Frequently committed but seldom prosecuted
crimes are like such dead letters as the blasphemy statutes in
engendering disrespect for the law. The rarely prosecuted are worse
than the dead letters, however, because they give ambiguous official
guidance to the governed. In addition, every rare prosecution of
common conduct is bound to seem a selective prosecution: random at
best and invidious at worst. Toleration and semi-toleration of
gambling, drugs, and prostitution have been a rich source of large
scale corruption.
Unenforced, partially enforced, and
weakly enforced laws undermine the rule of law. So there is something
to the frequently heard refrain that if we are going to have
immigration laws, they should be effectively enforced. But isn't
there exactly the same something to the proposition that if we are to
have laws against tax fraud, they should be effectively enforced?

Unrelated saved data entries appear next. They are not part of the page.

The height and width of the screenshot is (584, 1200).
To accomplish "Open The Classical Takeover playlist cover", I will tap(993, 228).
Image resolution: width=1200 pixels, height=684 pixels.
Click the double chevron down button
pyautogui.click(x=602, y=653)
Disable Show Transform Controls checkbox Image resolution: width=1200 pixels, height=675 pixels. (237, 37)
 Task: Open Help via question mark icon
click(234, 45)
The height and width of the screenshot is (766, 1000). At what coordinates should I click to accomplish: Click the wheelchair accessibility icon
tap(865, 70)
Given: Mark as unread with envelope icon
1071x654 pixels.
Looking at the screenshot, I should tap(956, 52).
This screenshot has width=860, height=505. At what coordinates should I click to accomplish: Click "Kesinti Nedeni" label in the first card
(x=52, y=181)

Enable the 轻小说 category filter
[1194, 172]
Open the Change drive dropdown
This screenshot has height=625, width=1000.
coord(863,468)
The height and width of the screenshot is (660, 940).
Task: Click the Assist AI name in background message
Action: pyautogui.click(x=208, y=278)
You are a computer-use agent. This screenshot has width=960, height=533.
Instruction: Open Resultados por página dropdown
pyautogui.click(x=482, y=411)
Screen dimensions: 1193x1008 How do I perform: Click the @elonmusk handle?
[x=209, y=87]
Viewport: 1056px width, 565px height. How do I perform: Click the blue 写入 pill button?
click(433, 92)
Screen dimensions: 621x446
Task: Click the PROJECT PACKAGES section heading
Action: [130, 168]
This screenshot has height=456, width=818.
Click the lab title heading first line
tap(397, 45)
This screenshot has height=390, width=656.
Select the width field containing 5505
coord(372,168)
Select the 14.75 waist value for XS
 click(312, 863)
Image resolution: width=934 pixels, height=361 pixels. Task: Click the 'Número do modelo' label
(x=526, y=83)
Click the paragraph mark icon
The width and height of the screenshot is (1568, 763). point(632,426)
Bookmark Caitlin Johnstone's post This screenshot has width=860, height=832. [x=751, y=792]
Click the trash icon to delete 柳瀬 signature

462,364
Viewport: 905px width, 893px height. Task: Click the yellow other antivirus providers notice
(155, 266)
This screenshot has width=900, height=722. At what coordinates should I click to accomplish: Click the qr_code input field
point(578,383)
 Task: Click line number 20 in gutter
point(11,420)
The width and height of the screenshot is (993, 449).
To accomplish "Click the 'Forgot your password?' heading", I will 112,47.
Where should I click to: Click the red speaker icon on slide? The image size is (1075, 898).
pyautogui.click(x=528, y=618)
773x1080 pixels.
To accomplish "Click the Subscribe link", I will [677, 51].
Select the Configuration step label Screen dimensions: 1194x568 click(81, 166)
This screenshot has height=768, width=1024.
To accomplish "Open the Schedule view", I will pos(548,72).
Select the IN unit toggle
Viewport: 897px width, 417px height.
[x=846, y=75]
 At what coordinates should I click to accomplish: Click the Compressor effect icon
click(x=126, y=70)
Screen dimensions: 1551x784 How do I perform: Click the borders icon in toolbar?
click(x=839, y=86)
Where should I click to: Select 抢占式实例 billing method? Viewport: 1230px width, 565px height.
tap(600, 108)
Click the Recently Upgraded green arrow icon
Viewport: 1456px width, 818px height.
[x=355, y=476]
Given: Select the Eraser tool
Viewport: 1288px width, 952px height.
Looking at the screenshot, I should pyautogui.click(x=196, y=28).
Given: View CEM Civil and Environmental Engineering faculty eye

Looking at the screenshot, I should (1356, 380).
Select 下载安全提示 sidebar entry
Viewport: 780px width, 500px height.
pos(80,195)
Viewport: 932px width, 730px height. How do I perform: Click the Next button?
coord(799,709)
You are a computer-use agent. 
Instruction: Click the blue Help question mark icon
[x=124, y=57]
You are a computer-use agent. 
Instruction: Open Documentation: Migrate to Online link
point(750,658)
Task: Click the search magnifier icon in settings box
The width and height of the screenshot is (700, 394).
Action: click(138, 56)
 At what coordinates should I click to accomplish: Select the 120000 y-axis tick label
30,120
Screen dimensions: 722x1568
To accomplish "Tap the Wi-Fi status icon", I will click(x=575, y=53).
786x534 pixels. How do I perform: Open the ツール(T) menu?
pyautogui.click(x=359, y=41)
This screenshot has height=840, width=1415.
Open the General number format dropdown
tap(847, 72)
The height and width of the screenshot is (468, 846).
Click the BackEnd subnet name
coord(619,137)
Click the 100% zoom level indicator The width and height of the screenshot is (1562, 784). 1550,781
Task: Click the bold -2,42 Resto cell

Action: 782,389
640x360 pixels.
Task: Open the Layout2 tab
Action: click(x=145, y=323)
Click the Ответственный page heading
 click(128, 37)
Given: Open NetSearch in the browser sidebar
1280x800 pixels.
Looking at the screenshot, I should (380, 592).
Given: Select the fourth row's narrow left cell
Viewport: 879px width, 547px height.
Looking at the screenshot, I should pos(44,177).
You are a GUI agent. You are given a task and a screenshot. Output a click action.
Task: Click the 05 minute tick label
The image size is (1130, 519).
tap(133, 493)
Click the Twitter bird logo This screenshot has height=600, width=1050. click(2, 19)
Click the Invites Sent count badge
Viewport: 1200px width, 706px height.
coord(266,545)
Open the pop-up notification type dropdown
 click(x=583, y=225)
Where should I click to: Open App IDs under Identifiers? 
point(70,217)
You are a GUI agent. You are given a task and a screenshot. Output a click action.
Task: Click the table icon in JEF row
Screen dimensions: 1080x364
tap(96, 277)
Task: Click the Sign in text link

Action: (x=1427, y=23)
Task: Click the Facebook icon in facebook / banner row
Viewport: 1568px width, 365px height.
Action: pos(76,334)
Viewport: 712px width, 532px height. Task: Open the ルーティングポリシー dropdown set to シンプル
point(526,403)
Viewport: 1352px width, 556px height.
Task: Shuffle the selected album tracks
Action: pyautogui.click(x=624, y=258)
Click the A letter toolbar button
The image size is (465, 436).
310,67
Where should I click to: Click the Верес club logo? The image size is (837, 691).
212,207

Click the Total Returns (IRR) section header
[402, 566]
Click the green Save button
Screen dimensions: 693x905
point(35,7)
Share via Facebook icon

At this point it is worth noting that
there is a significant difference between the degree of unlawfulness
of tax evasion and unlawful residence. Everyone commits a felony who
“willfully attempts in any manner to evade or defeat any tax
imposed by this title.” (26 USC 7201). Every fudge is a felony. By
contrast something like 40% of undocumented immigrants have committed
no criminal offense at all. Overstaying a visa is unlawful, but it is
not a crime. Illegal entry is a crime, but almost always only a
misdemeanor.
So we should all be puzzled, at least
initially, that many who are most enthusiastic about defending the
rule of law by forceful and expensive enforcement of the immigration
law would cut funding or eliminate altogether the chief enforcement
agency for the federal tax, the IRS.
In a stump speech Donald Trump asked
for issues facing the country, and was apparently about to mention
ISIS, when a shout of “IRS” came from the crowd. Trump responded:
“IRS is right. He says 'IRS' and I say 'ISIS.' Maybe it's the same
thing.” We can safely assume, I think, that Trump said this in his
court jester tone of voice, but his policy orientation is just as
safely inferred. It is one of the not so numerous points on which
their candidate's position seems pretty close to the mainstream of
the Republican party.
It is this radical difference in
attitude about residency enforcement and tax enforcement that is in
need of justification.
Magnitude: There are in the
vicinity of 12 million unlawful residents in the United States. That
is a big number. It is almost certainly smaller, however, than the
number of tax evaders. The surveys showing that up to 15% admit to
“fudging” on their income tax would project to 35 million on
federal income tax evasion alone. It is just possible that there is
some under-reporting of tax cheating in surveys.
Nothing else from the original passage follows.